[Data extracted from a collection]
□ □ □ □ □ □ □

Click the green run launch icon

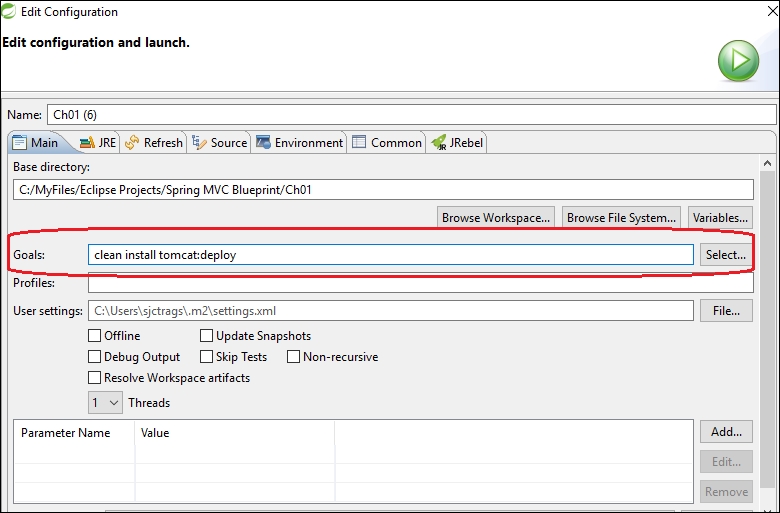pyautogui.click(x=738, y=61)
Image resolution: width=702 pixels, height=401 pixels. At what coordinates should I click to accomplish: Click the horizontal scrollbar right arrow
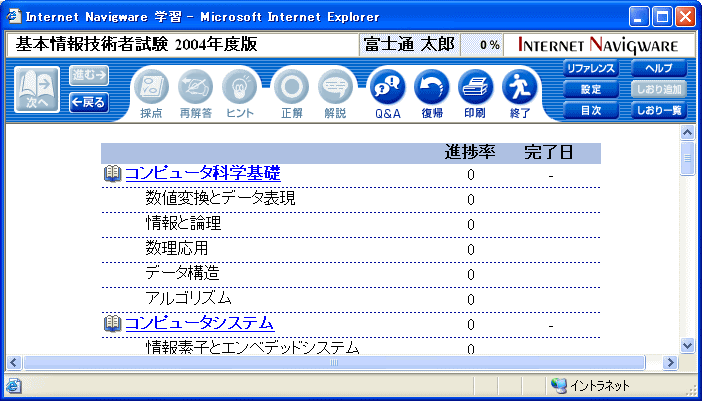pos(670,362)
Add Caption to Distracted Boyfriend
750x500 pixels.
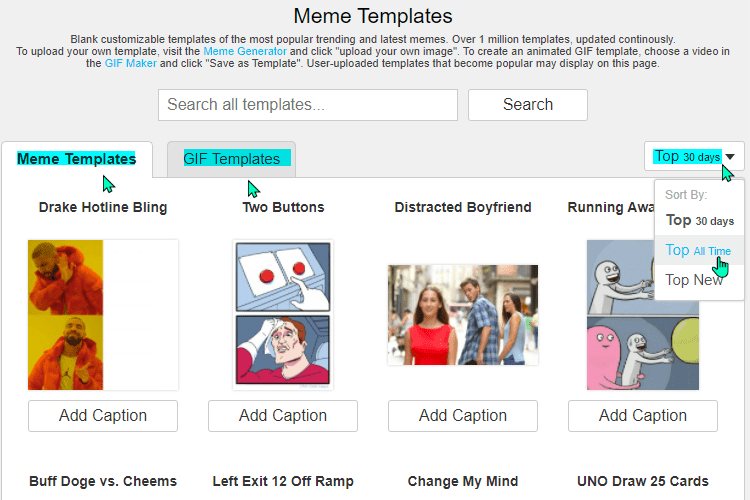pos(463,416)
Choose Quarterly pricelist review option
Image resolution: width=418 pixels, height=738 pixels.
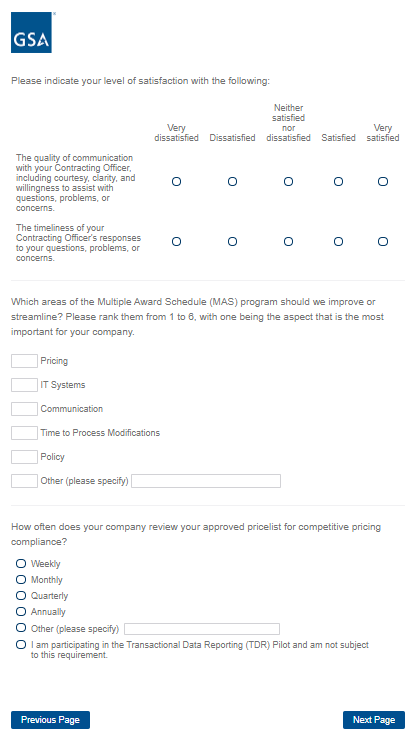point(21,595)
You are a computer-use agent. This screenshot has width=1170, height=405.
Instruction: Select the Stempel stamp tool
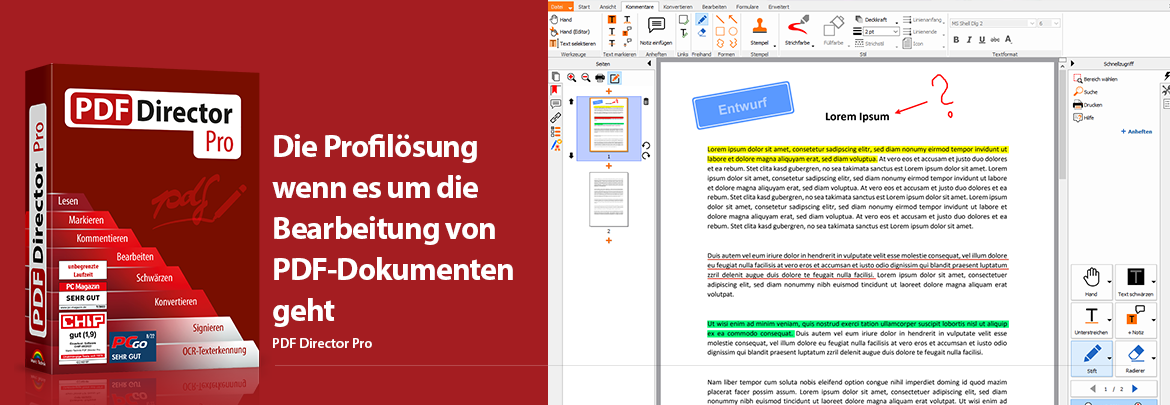760,26
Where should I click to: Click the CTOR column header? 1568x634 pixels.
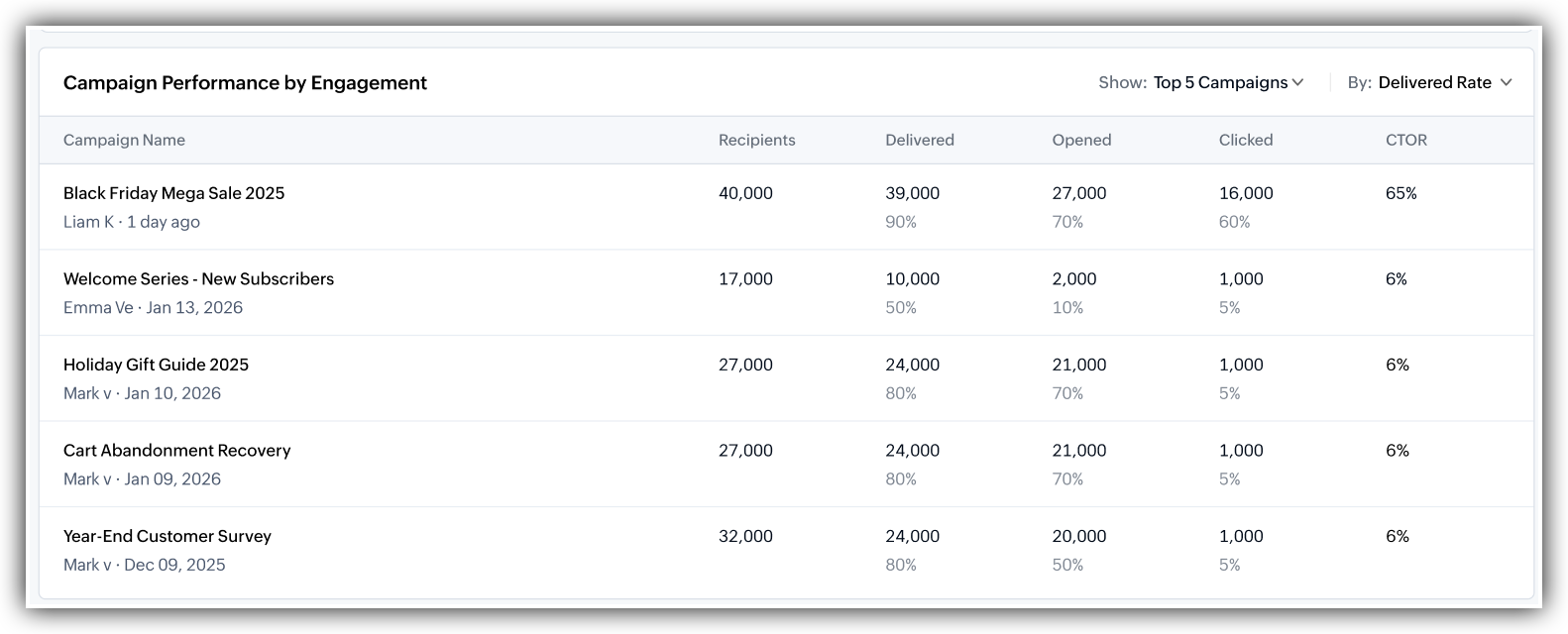[1405, 140]
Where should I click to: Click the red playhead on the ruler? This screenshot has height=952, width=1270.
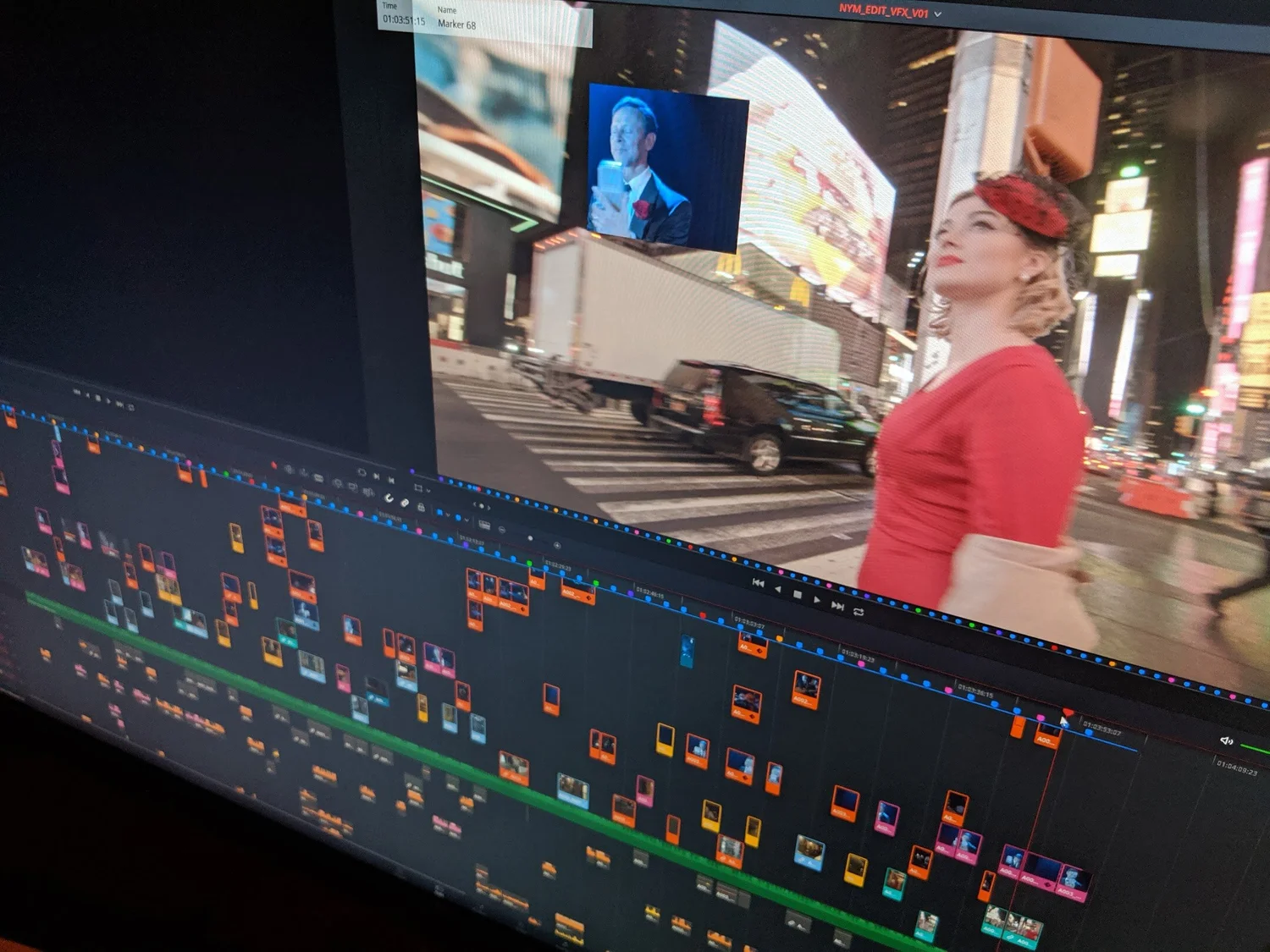[x=1068, y=713]
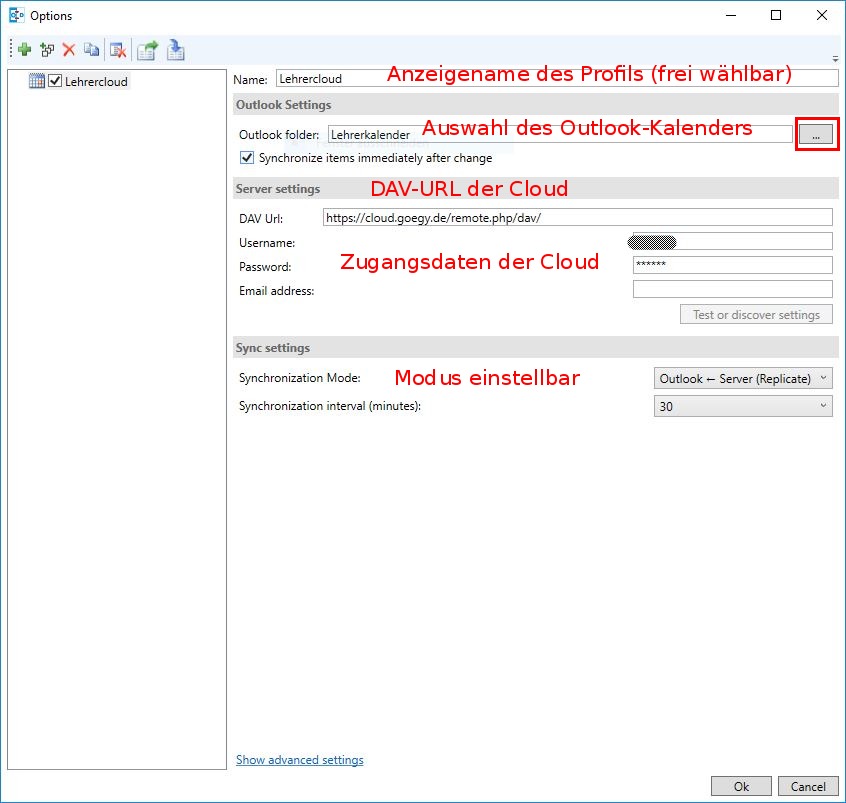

□ □ □ □ □ □ □

The line that contains "Add Caption to Distracted Boyfriend" begins the range and the last line of the entries ends it; print that range exactly, without pictures.

Add Caption to Distracted Boyfriend
750x500 pixels.
pos(463,416)
Choose Quarterly pricelist review option
Image resolution: width=418 pixels, height=738 pixels.
point(21,595)
You are a computer-use agent. This screenshot has width=1170, height=405.
Instruction: Select the Stempel stamp tool
760,26
Where should I click to: Click the CTOR column header? 1568x634 pixels.
[1405, 140]
Where should I click to: Click the red playhead on the ruler? This screenshot has height=952, width=1270.
[x=1068, y=713]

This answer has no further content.